■ Text excerpt:
---

Parent-child pressures widen gaps between generations
By Global Times Published: Dec 14, 2015 08:23 PM
I read a story about a video featuring a dama (a late-middle-aged woman, literally a "big mother") pressing her daughter to have a baby in your newspaper. The video has created quite a stir since it went viral online last Tuesday.
Leaning on her trolley in a supermarket, the anxious mother is flaying her daughter in a Northeastern accent, grumbling about her girl, who is in her late 20s, wasting her time without having a baby. "If you don't get pregnant now, you will soon suffer from menopause." In addition, the annoyed mother claims the Chinese government formulated the new second-child policy in a bid to shame young people like her.
Sharp tone and the particular humor of the northeastern dialect mixed with amusing slangs have gained this dama incredible popularity overnight. What she says has struck a chord among an increasing number of parents of similar age and also aroused wide sympathy among young people toward her daughter. It is a dramatic reflection that the gap between the younger Chinese generation and their parents over kids is becoming more and more conspicuous.
Late marriage and late childbirth has become a choice of tens of millions of young Chinese in recent years, especially in big cities. The number of unmarried people above the age of 30 keeps rising. Research shows that China is witnessing its fourth wave of singlehood since 1949, which is predicted to last longer than the first three.

---

■ Questions on the material:
a - In the piece on parent-child pressures, what accent does the mother in the video speak with?
b - Write out the part of the piece on parent-child pressures between "Leaning on her" and "and more conspicuous.", inclusive.
c - Continue the piece on parent-child pressures from its last sentence.

■ Data segment:

---

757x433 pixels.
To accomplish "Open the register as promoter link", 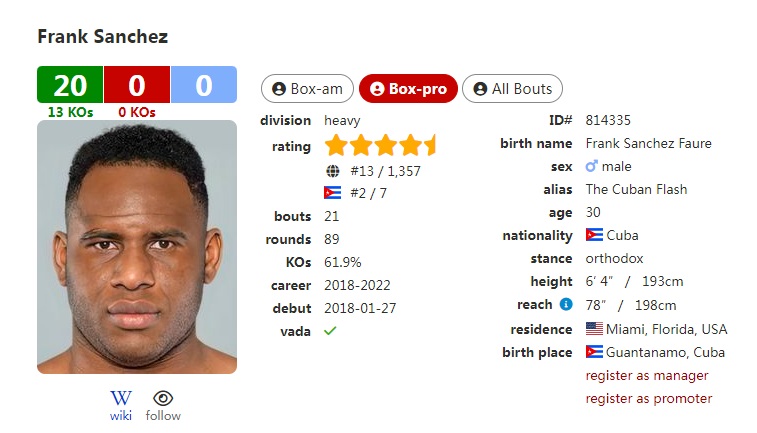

---

■ Outputs in order:
a - A Northeastern accent.

b -
Leaning on her trolley in a supermarket, the anxious mother is flaying her daughter in a Northeastern accent, grumbling about her girl, who is in her late 20s, wasting her time without having a baby. "If you don't get pregnant now, you will soon suffer from menopause." In addition, the annoyed mother claims the Chinese government formulated the new second-child policy in a bid to shame young people like her.
Sharp tone and the particular humor of the northeastern dialect mixed with amusing slangs have gained this dama incredible popularity overnight. What she says has struck a chord among an increasing number of parents of similar age and also aroused wide sympathy among young people toward her daughter. It is a dramatic reflection that the gap between the younger Chinese generation and their parents over kids is becoming more and more conspicuous.

c -
The phenomenon is the norm across the developed world. From the US to Scandinavia, from Tokyo to Seoul, young men and women are more and more reluctant to settle down in married life and have children.
Now the mood has arrived most Chinese metropolises and even second- and third-tier cities. Well-educated and highly paid young people attach importance to quality of life and advocate an individualized lifestyle. They are loath to be constrained by the stress and costs of having children in their early-20s like their parents and grandparents did.
In addition, living under enormous work pressure aggravated by prohibitive living costs, they have to design long-term plans for having babies. Everyone wants to give their children the best living environment and superior education. Many of my friends born in the 1980s claim they will not have children until they can take full responsibility for themselves and a vulnerable new life as well. But they are severely scolded by their parents, defenders of the traditional values of carrying on the family line.
The trend of late marriage and childbearing comes as an inevitable result of China's vigorous economic growth and the burgeoning middle class. This can be viewed as a progress since it gives individuals more freedom in choosing their own lifestyle.
Nonetheless, Chinese society is confronted with the dual challenges of an aging population and a low birth rate. How to strike a balance between individual freedom and sustainable social development will test collective wisdom in the future.